Menjadi spesialis, generalis atau versatilis?
Secara ringkasnya, Generalis adalah seorang yang mengerti akan banyak hal tetapi tidak mengerti hal-hal tersebut secara lebih spesifik. Orang yang generalis mempunyai wawasan yang luas tetapi tidak dalam, dalam artian tidak memerlukan analisa terhadap suatu pengetahuan. Seorang yang generalis hanya sebatas mengetahui suatu hal saja, tidak mempelajari atau mengkajinya lebih dalam.
Adapun Spesialis, ia adalah seseorang yang mempunyai keahlian khusus dalam sebuah bidang yang di peroleh dari pelatihan khusus/pendidikan khusus. Orang spesialis mempunyai wawasan yang mana wawasan itu lebih dia dalami dan pelajari lagi, sehingga dia pun menjadi spesialis dalam bidang yang dia kaji dan pelajari itu.

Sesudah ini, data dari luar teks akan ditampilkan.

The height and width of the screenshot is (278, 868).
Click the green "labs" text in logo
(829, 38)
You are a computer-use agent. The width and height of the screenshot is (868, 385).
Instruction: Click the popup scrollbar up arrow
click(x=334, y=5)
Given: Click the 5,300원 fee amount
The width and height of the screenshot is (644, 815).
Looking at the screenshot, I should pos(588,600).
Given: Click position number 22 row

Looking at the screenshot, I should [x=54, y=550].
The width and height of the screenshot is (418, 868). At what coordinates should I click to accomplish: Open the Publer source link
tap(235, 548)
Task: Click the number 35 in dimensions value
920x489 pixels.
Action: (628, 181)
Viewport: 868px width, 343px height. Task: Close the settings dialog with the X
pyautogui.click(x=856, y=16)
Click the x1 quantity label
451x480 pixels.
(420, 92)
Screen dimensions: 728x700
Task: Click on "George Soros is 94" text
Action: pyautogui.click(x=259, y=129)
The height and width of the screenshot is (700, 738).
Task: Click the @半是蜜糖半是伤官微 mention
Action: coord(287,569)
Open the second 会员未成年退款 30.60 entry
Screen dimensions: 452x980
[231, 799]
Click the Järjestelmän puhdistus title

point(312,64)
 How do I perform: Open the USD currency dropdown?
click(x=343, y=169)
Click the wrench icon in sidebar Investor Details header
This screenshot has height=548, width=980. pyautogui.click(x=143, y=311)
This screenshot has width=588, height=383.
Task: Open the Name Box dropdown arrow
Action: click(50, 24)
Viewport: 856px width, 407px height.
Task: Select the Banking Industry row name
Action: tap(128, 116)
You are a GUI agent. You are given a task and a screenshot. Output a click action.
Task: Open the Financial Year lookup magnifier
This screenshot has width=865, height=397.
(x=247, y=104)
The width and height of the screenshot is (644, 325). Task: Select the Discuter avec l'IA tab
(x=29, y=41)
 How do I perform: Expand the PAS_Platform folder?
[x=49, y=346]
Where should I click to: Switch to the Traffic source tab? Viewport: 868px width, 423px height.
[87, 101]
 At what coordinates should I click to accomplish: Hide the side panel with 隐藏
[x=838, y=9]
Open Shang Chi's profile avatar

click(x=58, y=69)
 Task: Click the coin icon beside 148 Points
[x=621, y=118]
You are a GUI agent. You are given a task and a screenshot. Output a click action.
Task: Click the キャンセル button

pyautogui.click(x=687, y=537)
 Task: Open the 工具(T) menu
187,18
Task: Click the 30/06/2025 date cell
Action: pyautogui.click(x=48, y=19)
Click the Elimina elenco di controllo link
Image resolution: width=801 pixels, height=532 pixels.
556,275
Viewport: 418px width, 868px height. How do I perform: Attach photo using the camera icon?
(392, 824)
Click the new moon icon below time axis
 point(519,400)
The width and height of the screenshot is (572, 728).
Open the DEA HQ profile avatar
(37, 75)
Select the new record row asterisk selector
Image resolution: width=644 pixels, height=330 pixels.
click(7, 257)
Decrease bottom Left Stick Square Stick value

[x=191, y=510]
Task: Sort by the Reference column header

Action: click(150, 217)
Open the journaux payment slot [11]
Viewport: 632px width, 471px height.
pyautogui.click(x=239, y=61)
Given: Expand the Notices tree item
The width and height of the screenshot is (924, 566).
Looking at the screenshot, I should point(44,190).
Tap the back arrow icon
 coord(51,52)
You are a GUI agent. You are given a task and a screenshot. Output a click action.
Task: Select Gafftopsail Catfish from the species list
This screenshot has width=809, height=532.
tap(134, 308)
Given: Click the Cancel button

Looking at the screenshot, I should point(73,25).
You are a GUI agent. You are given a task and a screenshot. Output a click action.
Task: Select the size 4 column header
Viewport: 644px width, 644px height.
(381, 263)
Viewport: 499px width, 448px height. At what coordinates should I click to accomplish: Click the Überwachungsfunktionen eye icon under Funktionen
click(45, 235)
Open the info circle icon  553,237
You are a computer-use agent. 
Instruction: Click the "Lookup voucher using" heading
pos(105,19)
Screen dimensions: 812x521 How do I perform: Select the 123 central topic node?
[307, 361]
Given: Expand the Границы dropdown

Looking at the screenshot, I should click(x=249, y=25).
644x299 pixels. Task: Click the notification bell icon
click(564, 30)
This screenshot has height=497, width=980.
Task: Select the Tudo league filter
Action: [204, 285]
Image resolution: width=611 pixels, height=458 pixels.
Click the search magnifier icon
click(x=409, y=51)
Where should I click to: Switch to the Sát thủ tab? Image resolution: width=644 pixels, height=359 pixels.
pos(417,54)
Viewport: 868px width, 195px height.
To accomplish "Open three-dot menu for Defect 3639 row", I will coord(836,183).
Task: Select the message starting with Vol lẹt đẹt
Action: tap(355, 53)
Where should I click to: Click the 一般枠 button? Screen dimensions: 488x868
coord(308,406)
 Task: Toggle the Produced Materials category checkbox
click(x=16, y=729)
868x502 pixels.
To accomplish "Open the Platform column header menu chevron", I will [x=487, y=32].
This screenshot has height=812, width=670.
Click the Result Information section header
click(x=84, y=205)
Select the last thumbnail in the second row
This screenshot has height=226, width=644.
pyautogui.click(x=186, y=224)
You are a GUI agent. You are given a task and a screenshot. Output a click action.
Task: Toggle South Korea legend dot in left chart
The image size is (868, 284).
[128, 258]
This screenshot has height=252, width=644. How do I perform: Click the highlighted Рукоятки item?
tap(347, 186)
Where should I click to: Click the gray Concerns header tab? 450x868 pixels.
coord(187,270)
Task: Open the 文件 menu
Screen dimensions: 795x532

Sedangkan Versatilis, adalah jenis orang yang mengerti akan banyak hal dan dia mengerti secara spesifik terhadap hal yang dia mengerti dan ketahui itu. Yang mana semuanya itu diperoles dari proses yang panjang. Yang mana orang versatilis dalam mengetahui suatu hal dia akan mengkaji lebih dalam akan hal itu. Orang-orang versatilis akan berusaha mencari tahu secara lebih detail terhadap suatu hal dan menganalisis akan hal itu.
Dengan modal pengalaman, skill, kompetensi dan sertifikasi spesialis semua orang dapat menjadi seorang Versatilis.
Untuk yang kedua, dunia ilmu agama mengenalnya dengan istilah mutakhassis.
Dan yang terakhir, adalah macam model orang yang sangat langka dan bahkan hampir bisa dikatakan tiada, dunia ilmu agama menyebutnya ; Syaikhul Islam.
Lantas? mana yang lebih baik? Menjadi seorang spesialis atau generalis?
Bagi kami, seperti yang dinasehati salah salah sorang syaikh kepada kami ;
إذا أردت أن تنفع الناس أكثر فالتكن متخصصا.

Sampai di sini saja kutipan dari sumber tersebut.